Bird rozpoczął testy zupełnie nowej funkcji. Ich hulajnogi elektryczne wykrywają już, kiedy użytkownik jedzie po chodniku.
Hulajnogi elektryczne przeszły już na dobre do mainstreamu i znajdziemy je na ulicach niemal wszystkich większych miast. Niestety, razem z nimi zaczęły też pojawiać się dość spore problemy – nie wszyscy użytkownicy jeżdżą nimi w bezpieczny sposób. W szczególności groźne jest tutaj poruszanie się z dużą prędkością po chodniku. Zderzenie z pieszym może być przecież katastrofalne w skutkach.
Rządy wielu państw, w tym Polski zareagowały już na ten problem. Hulajnogami możemy poruszać się tylko i wyłącznie po ścieżkach rowerowych albo po ulicach. Nie jest to rozwiązanie idealne, ale z pewnością lepsze od braku jakichkolwiek regulacji. Firma Bird również postanowiła włączyć się do zadbania o bezpieczeństwo.
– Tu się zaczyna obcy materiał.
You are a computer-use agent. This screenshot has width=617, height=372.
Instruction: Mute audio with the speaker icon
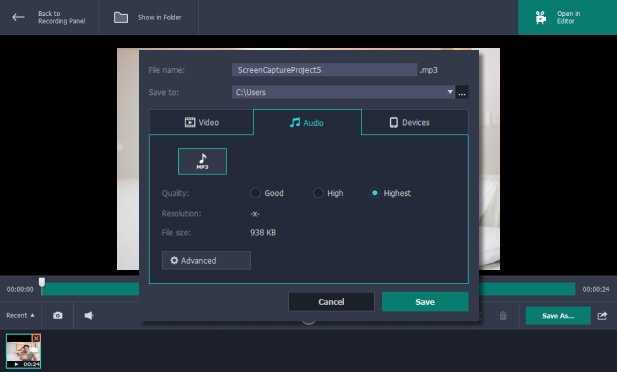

Ranking: Hulajnoga elektryczna dla dorosłych – najlepsze modele
Ich hulajnogi elektryczne potrafią już wykryć, kiedy użytkownik porusza się po chodniku. W dodatku, jeśli będzie robił to zbyt szybko, to zaczną w bardzo irytujący sposób piszczeć, przypominając, że nie wolno tak robić.
Bird twierdzi, że ich system zapewnia niemal 100% dokładność. Wszystko to dzięki partnerstwu z firmą U-Blox zajmującą się systemami pozycjonowania i tzw. geofencingu. Niestety, nie jest to rozwiązanie uniwersalne – jak na razie działa tylko i wyłącznie w kilku miastach w Stanach Zjednoczonych.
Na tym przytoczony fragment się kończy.